Advisors, here are three things you can do better than robos

The question still remains: Should advisors be worried?

Advisors, here are three things you can do better than robos
Some of the biggest names in Canada's financial space have already started using robo-advisory technology to meet the demand of investors who prefer a self-directed approach to investing. Just recently, the Royal Bank of Canada announced a dedicated robo-advisor service called RBC Investease, designed for digital-savvy investors.

The question still remains: Should advisors be worried? In his commentary on Wealth Management, Oranj CEO and founder David Lyon said human advisors can always rely on three things they can do that their robot counterparts cannot.

Lyon said one of the most important things humans can do is to form relationships. He argued that algorithms cannot replicate the relationships advisors have with their clients.
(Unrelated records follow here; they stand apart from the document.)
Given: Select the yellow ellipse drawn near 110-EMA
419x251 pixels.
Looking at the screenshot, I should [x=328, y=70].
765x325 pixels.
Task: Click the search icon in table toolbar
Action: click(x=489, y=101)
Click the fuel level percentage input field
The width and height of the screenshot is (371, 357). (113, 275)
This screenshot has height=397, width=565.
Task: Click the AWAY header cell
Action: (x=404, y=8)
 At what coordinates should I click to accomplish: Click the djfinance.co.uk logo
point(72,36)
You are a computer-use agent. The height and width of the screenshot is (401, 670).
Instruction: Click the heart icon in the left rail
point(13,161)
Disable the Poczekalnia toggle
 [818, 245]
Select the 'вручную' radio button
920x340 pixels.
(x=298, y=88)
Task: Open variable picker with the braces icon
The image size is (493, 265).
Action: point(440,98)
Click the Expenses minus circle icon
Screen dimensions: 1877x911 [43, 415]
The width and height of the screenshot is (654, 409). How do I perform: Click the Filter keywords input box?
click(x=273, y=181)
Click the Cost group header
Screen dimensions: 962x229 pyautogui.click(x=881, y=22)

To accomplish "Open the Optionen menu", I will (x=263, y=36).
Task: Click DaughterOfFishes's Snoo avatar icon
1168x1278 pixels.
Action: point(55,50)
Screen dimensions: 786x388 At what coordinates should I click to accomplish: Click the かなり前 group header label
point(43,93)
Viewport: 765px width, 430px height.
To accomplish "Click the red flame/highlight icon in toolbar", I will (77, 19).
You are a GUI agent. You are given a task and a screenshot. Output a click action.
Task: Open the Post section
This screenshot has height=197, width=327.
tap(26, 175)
"A long-term relationship based on trust is only possible if there is a human connection. Robo-advisors can’t talk with an investor to get a sense of their personal situation and goals and use that understanding to inform financial advice and planning," he explained.

Also Read: Inside Canada’s robo-revolution

With a relationship comes trust, and in fact, a survey by LendEDU revealed that more than anybody else, members of the most tech-savvy generation are distrustful of robo-advisors.

Lyon said those relationships help advisors form a deeper understanding of all of the aspects of an investor's life; important factors that should be considered when managing accounts and portfolios. Unlike humans, robo-advisors arrive at decisions using only economic or market conditions.

Citing his firm's own poll, Lyon noted that about 67% of affluent investors who rely on technology tools in many aspects of their daily lives are still keeping in touch with their human advisors, specifically for holistic planning.

Lastly, human advisors trump robo-advisors when it comes to using behavioural coaching to strip away emotions in investing. This comes in handy in times of severe markets when investors are often scared.

"One of the advisor’s most important responsibilities is using behavioural coaching to calm investors when they are scared, and talk them out of making poor financial decisions both inside and outside of their portfolio," Lyon noted.

Lyon argued that, at the end of the day, robo-advisors will never be able to imitate the advantages of working with a human advisor.

“Robo-advisory platforms are becoming more sophisticated, but they’ll never be able to replicate a human relationship based on trust, which makes it possible to provide holistic wealth management and behavioral coaching. Only traditional advisors can offer these benefits,” he concluded.